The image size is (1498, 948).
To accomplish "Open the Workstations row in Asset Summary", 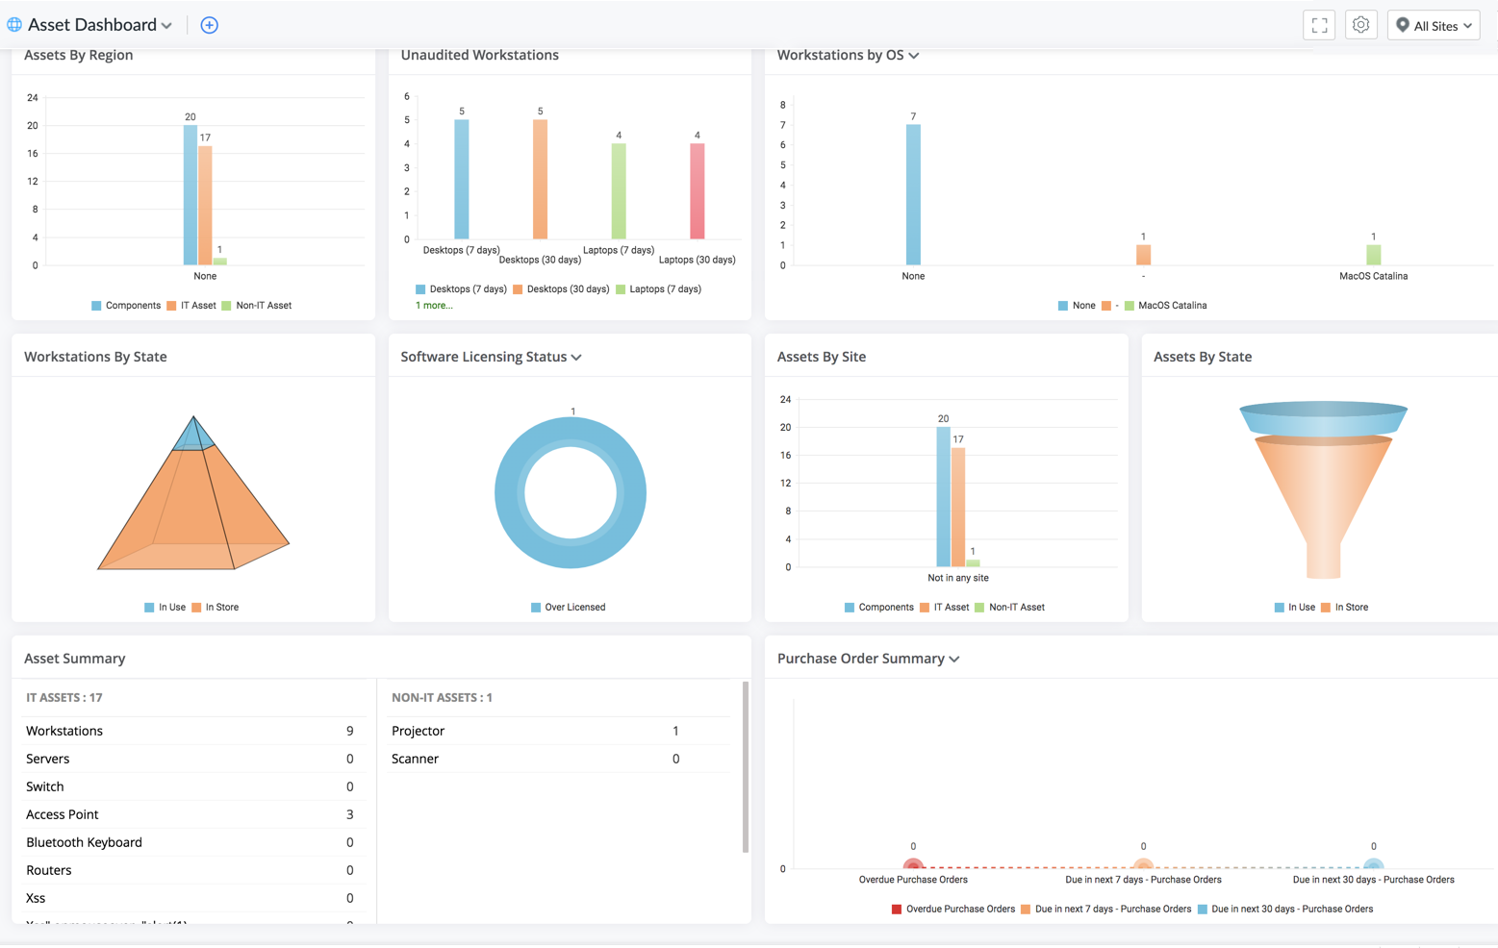I will pos(190,731).
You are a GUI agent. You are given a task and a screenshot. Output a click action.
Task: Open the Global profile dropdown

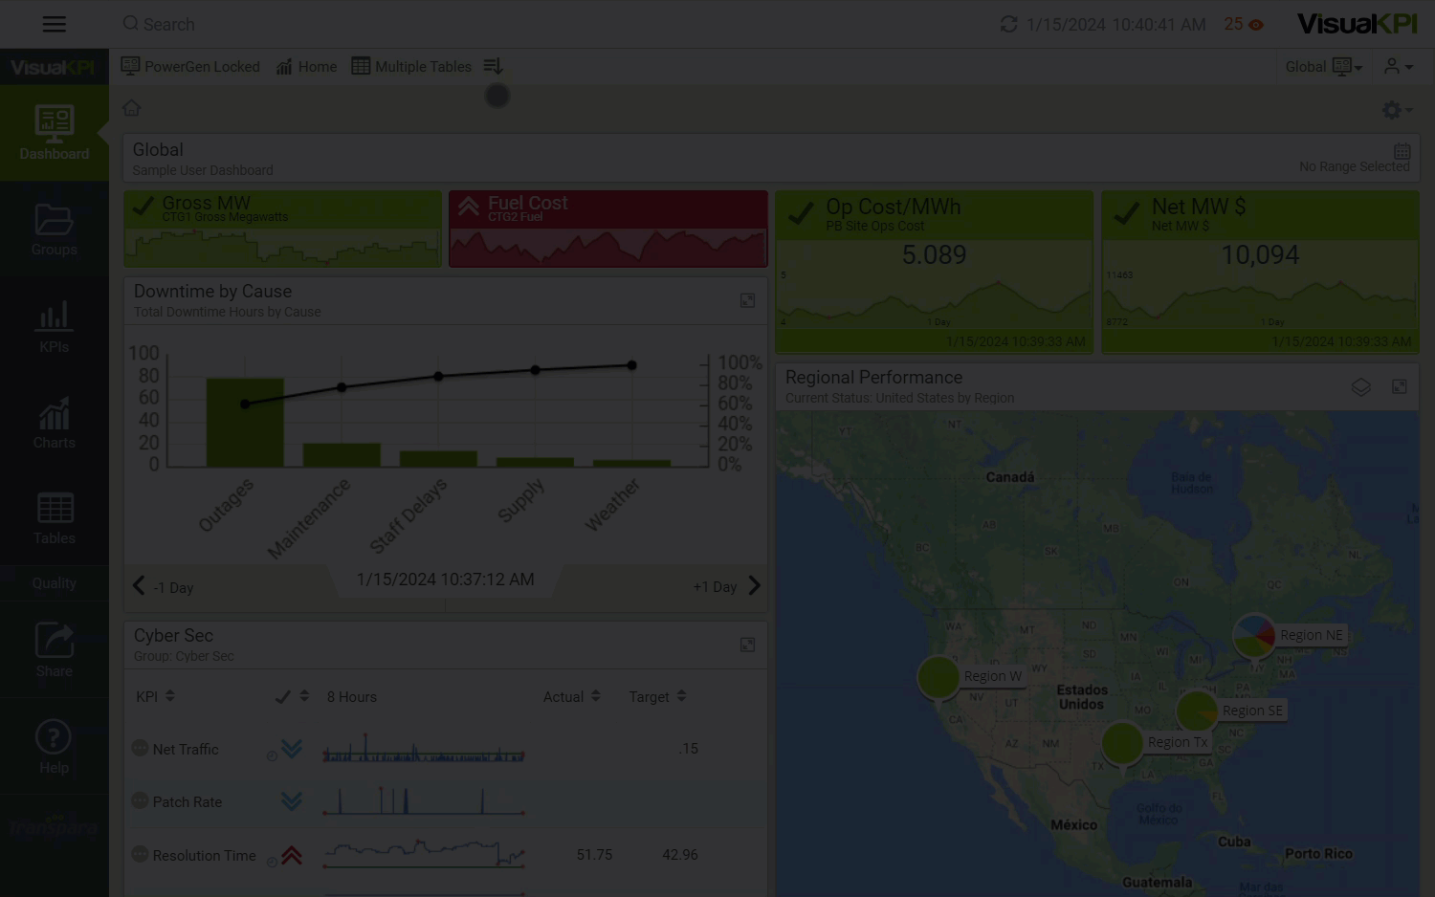(x=1323, y=67)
──────────────────────────────
**Given task:**
Copy out the listing above, word for word, from the line that contains "You are a GUI" through the end of the listing, including both ends. Leave the pictures out of your copy.

**Solution to the exercise:**
You are a GUI agent. You are given a task and a screenshot. Output a click action.
Task: Open the Global profile dropdown

(x=1323, y=67)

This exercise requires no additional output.